* _Available data_:
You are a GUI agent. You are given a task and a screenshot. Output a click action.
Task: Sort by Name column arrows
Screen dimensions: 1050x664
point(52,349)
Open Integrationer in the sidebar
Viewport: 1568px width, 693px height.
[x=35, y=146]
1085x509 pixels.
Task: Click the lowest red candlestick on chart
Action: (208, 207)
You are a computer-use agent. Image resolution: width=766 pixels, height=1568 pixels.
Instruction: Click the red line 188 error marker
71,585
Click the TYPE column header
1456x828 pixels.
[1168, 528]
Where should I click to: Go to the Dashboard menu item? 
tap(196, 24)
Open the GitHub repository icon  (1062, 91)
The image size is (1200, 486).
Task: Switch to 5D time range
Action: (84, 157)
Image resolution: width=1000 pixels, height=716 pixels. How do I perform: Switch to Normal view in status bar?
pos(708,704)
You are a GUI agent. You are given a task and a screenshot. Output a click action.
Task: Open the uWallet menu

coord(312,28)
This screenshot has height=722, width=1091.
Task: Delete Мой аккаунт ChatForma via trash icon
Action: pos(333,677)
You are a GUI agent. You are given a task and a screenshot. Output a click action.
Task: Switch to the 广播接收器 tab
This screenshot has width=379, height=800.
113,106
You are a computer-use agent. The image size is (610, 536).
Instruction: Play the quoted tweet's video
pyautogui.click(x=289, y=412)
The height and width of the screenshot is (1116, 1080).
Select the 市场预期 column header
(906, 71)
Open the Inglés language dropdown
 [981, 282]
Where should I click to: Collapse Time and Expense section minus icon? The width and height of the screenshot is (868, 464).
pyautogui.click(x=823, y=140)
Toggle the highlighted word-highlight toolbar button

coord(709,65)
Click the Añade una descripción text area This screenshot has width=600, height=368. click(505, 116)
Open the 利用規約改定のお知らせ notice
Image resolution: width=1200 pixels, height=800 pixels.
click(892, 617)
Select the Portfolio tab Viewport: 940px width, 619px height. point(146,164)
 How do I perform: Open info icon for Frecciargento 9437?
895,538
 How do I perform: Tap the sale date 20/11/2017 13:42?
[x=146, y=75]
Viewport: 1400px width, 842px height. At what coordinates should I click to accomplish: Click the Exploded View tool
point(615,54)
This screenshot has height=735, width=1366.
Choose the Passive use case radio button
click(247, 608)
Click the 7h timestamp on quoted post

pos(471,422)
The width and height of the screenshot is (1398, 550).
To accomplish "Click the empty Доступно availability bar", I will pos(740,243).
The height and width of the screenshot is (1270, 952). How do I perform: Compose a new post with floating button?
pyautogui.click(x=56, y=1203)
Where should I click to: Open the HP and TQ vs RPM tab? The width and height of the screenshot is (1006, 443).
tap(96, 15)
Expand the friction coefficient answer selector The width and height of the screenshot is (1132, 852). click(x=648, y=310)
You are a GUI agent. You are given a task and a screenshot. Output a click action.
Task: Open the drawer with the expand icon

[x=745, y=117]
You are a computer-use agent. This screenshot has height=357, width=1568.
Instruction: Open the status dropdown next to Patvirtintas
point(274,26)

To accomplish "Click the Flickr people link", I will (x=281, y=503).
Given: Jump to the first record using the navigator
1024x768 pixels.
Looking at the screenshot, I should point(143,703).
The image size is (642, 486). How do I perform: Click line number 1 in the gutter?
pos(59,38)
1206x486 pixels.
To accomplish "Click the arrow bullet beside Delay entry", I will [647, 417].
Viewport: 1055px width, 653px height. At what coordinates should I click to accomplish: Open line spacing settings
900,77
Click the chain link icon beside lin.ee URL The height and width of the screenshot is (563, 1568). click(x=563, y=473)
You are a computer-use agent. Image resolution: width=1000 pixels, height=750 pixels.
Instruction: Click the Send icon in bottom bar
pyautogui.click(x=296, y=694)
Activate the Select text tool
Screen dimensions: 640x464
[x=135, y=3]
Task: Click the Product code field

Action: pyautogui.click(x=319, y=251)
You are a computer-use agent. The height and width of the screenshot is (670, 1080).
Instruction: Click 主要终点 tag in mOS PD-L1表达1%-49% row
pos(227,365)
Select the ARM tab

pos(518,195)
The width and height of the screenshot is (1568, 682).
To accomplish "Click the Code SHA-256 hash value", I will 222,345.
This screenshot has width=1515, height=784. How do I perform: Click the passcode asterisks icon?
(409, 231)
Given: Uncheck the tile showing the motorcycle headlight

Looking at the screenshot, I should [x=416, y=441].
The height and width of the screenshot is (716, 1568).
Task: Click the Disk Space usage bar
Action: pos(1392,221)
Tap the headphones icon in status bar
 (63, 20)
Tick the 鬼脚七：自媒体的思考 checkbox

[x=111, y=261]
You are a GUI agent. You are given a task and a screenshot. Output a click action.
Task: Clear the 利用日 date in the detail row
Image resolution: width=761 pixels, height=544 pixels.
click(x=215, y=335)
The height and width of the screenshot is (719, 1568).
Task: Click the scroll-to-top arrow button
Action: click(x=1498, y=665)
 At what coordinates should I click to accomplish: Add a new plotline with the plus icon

* _The task_: Using the records above, please retype only the run of lines from the line holding "You are a computer-use agent. The height" through the last line, both ends included.

* _Response area_:
You are a computer-use agent. The height and width of the screenshot is (670, 1080).
Instruction: Click 主要终点 tag in mOS PD-L1表达1%-49% row
pos(227,365)
Select the ARM tab

pos(518,195)
The width and height of the screenshot is (1568, 682).
To accomplish "Click the Code SHA-256 hash value", I will 222,345.
This screenshot has width=1515, height=784. How do I perform: Click the passcode asterisks icon?
(409, 231)
Given: Uncheck the tile showing the motorcycle headlight

Looking at the screenshot, I should [x=416, y=441].
The height and width of the screenshot is (716, 1568).
Task: Click the Disk Space usage bar
Action: pos(1392,221)
Tap the headphones icon in status bar
 (63, 20)
Tick the 鬼脚七：自媒体的思考 checkbox

[x=111, y=261]
You are a GUI agent. You are given a task and a screenshot. Output a click action.
Task: Clear the 利用日 date in the detail row
Image resolution: width=761 pixels, height=544 pixels.
click(x=215, y=335)
The height and width of the screenshot is (719, 1568).
Task: Click the scroll-to-top arrow button
Action: click(x=1498, y=665)
 At what coordinates should I click to accomplish: Add a new plotline with the plus icon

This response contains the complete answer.